For background and campaigns see Avaaz.
We're lucky here that we need have no such fears about speaking out about injustice.
So I'm exercising that right by saying how disgusted I am that our government has seen fit to shut down the Metropolitan Police's Human Trafficking Team by cutting its funding.
(I've blogged many times about the sex trade, which was the setting for my 2nd book, Trading Tatiana.)
The team was set up in March 2007 to target global sex traffickers.
Only last week, 6 offenders were jailed for trafficking.
The closure means the loss of the only specialist operational team this country has ever had.
For the real life horror stories behind the trade, as well as campaigns, check out ECPAT and Stop the Traffik.
And on a different human story, have you heard about 13 year old, Hannah Jones?
Hannah was diagnosed with leukaemia when she was 5 and has been in and out of hospital ever since.
The drugs she was given caused a hole to develop in her heart.
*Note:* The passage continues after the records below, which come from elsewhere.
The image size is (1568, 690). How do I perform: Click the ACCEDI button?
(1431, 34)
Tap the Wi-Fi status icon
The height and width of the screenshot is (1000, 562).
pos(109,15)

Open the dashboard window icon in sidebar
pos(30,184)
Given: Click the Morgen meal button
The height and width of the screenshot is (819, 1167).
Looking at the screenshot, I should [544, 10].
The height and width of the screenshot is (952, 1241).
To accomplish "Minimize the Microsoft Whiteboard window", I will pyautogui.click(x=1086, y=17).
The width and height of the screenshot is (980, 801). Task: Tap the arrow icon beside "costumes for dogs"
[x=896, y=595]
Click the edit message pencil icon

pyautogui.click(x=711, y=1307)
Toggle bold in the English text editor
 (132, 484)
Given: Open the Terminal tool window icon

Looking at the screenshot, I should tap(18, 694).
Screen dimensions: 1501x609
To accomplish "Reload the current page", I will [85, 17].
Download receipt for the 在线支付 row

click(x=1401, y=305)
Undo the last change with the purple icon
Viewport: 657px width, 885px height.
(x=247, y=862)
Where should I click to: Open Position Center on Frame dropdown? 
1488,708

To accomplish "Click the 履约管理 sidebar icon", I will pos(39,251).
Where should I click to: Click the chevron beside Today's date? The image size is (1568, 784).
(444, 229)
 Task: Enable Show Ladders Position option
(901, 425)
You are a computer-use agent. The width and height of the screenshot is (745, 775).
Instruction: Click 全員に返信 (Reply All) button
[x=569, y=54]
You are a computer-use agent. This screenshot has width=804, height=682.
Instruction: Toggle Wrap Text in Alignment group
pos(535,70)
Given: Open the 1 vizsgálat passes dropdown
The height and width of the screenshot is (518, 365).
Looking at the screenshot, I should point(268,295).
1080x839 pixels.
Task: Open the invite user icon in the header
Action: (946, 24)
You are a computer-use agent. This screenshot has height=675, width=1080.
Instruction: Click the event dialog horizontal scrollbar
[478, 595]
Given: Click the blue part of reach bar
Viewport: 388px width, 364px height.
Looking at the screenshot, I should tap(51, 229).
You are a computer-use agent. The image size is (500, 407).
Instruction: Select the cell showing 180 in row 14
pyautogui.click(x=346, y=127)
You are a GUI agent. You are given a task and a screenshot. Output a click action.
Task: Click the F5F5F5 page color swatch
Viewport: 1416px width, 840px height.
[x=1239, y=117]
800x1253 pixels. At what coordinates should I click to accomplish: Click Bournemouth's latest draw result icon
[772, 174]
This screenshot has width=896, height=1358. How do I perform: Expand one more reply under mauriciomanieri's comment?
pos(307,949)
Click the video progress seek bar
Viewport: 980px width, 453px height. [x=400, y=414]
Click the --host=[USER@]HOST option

Though the leukaemia has not returned, Hannah now needs a further combination of drugs and a pacemaker to deal with her heart condition.
She can move very little without becoming breathless and was told the only solution is for her to have a heart transplant.
This would be no cure.
For starters, she might not survive the op.
Even if she did, the leukaemia could return.
The new heart would last a maximum of ten years.
She would need constant drug treatment.
Hannah declined, saying she would prefer to spend what remains of her life with family and friends and in the care of her mother, a specialist intensive care nurse.
Desperately sad, eh?
But what happened next is enough to make your head spin.
The family received a phone call from the child protection officer at Hereford Hospital.
They were told the hospital were applying for a High Court order to forcibly remove Hannah from her parents' custody as they were 'preventing her treatment'.
The implication was that Hannah could be forced to have the operation against her will and also be removed from her parents' care.
The following day the officer interviewed Hannah in her bedroom at home.
As a result of Hannah's eloquence, the case was thankfully abandoned.
Though not before she'd been forced to go through this terrifying additional ordeal.
Now who was it who sat in an office, looked at Hannah's case and thought that this could possibly have been in her best interests?